◆ Try it
Please return only the lines from the one showing "Screen dimensions: 2510x1484" to the end of the entries, keeping both ends and dropping every picture.

(Data items)
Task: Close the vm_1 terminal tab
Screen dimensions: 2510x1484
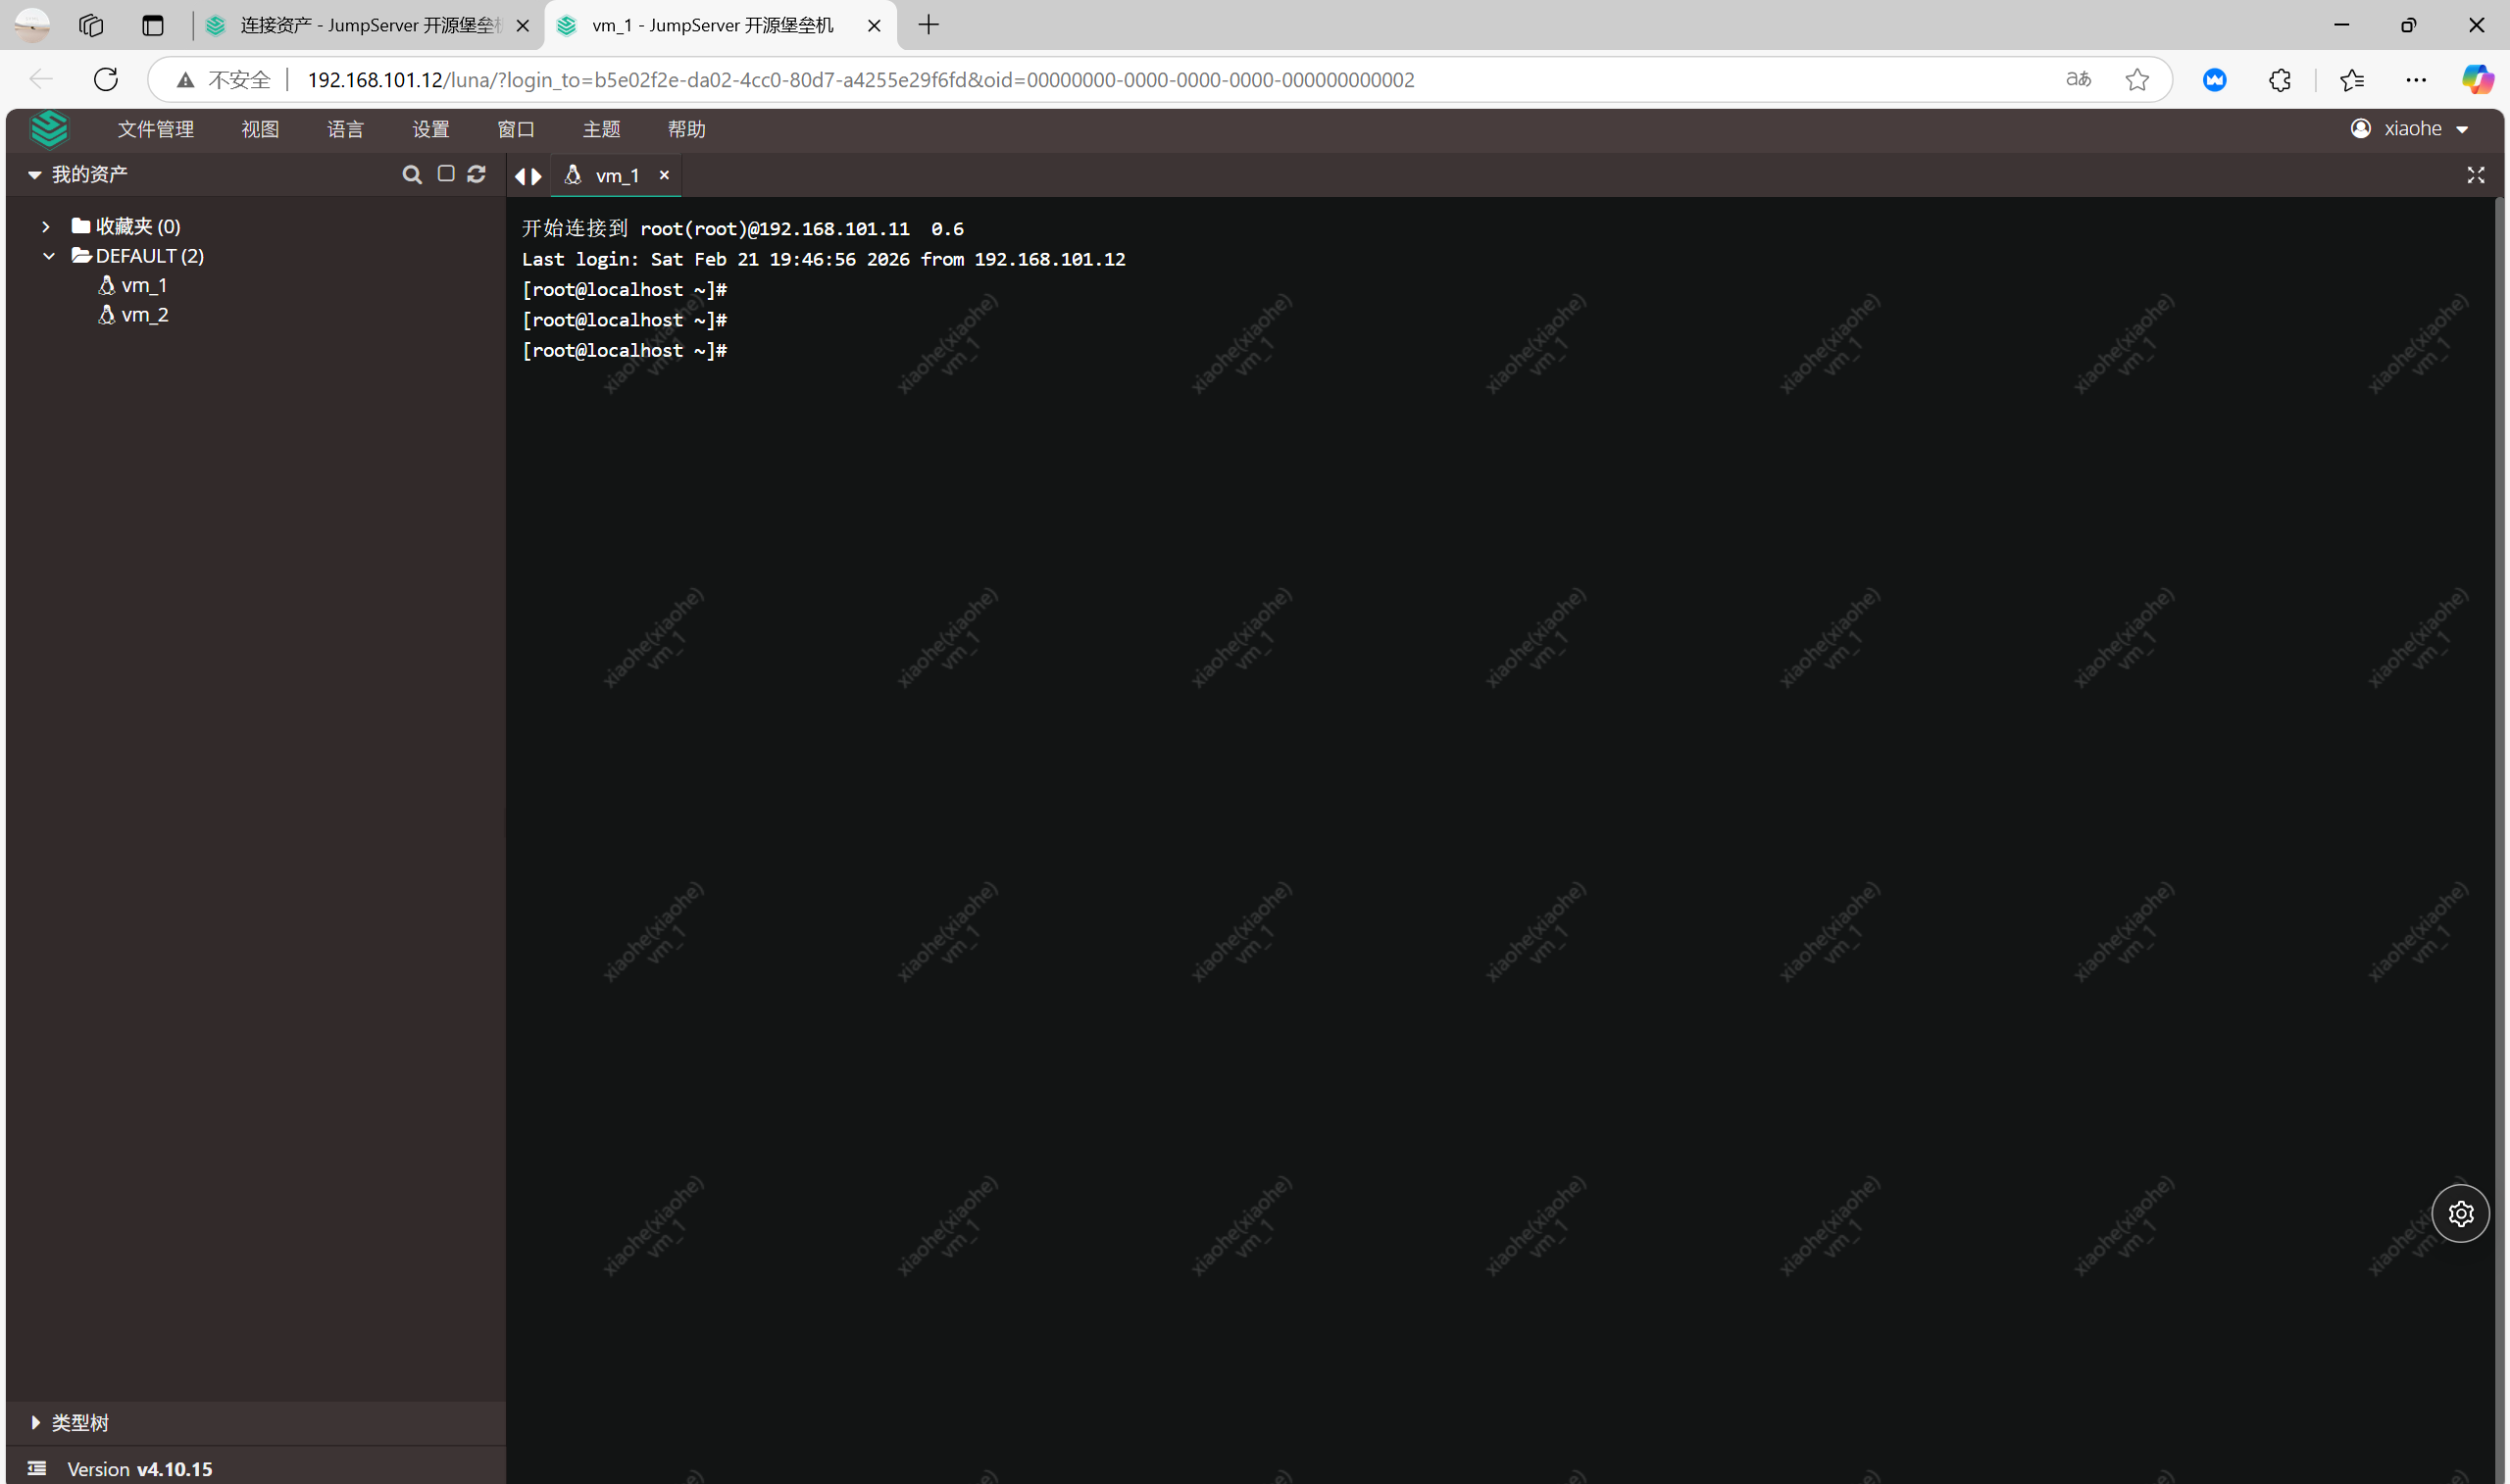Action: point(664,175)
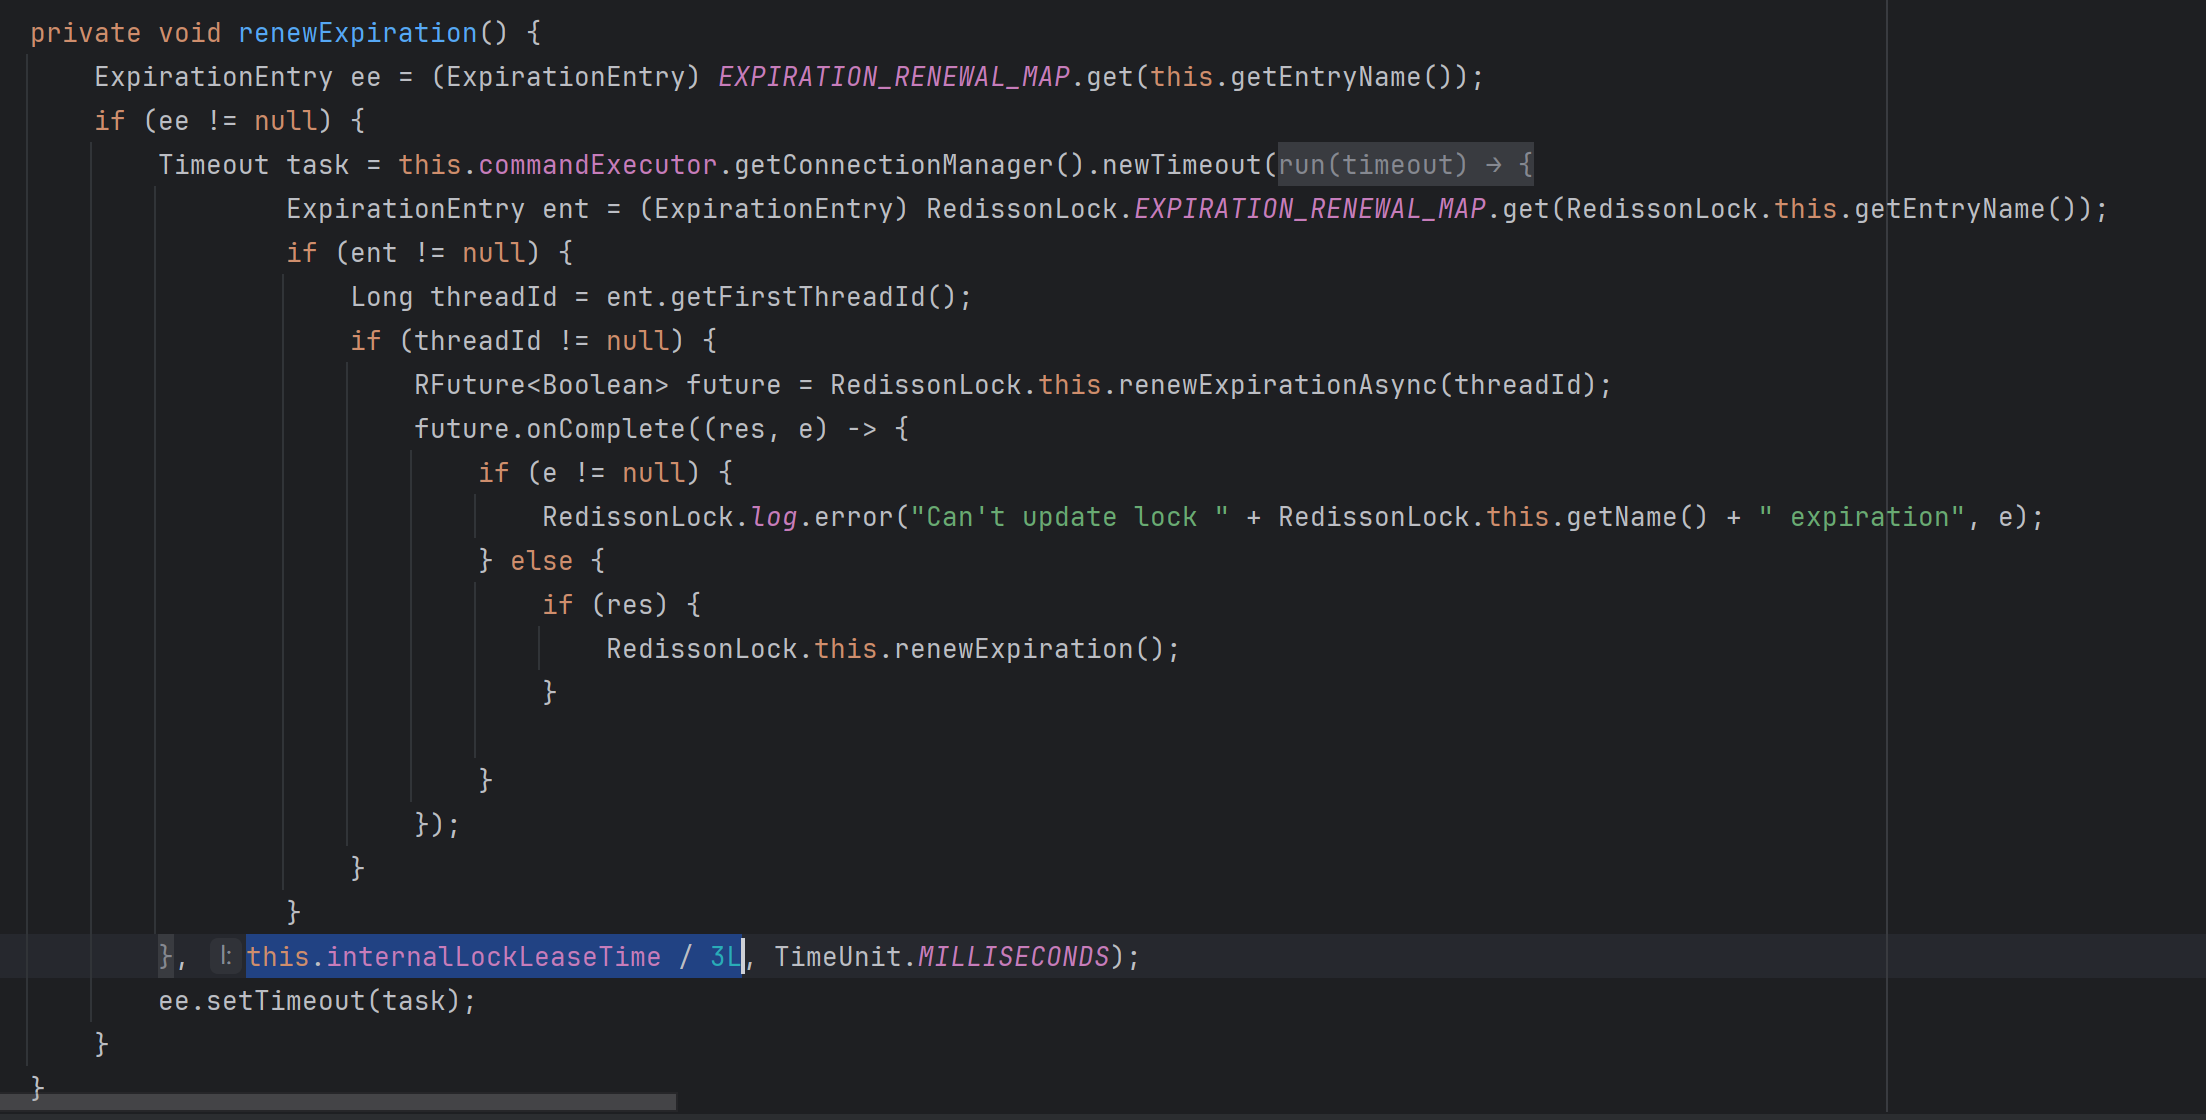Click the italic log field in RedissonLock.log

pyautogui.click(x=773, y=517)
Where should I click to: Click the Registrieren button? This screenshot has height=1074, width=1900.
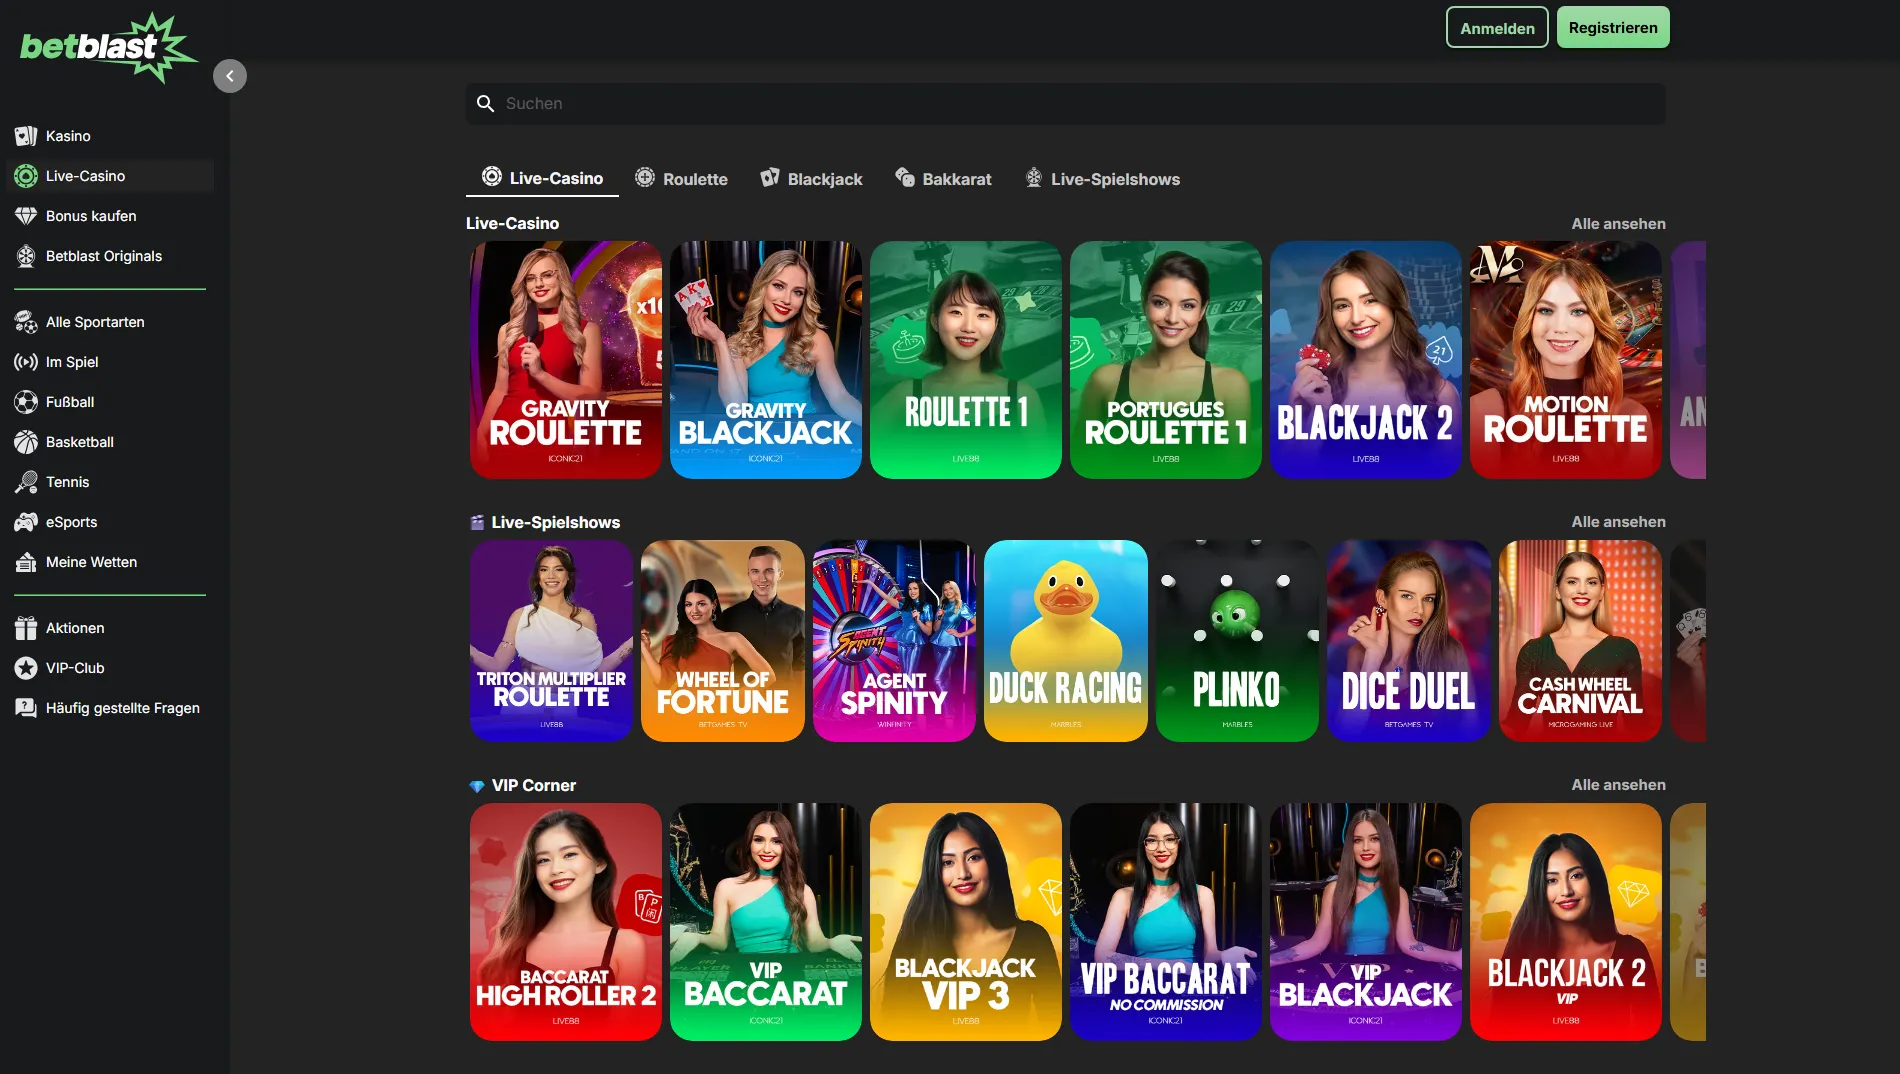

◆ Response area
Screen dimensions: 2510x1484
Action: point(664,175)
Click the italic log field in RedissonLock.log

pyautogui.click(x=773, y=517)
Where should I click to: Click the Registrieren button? This screenshot has height=1074, width=1900.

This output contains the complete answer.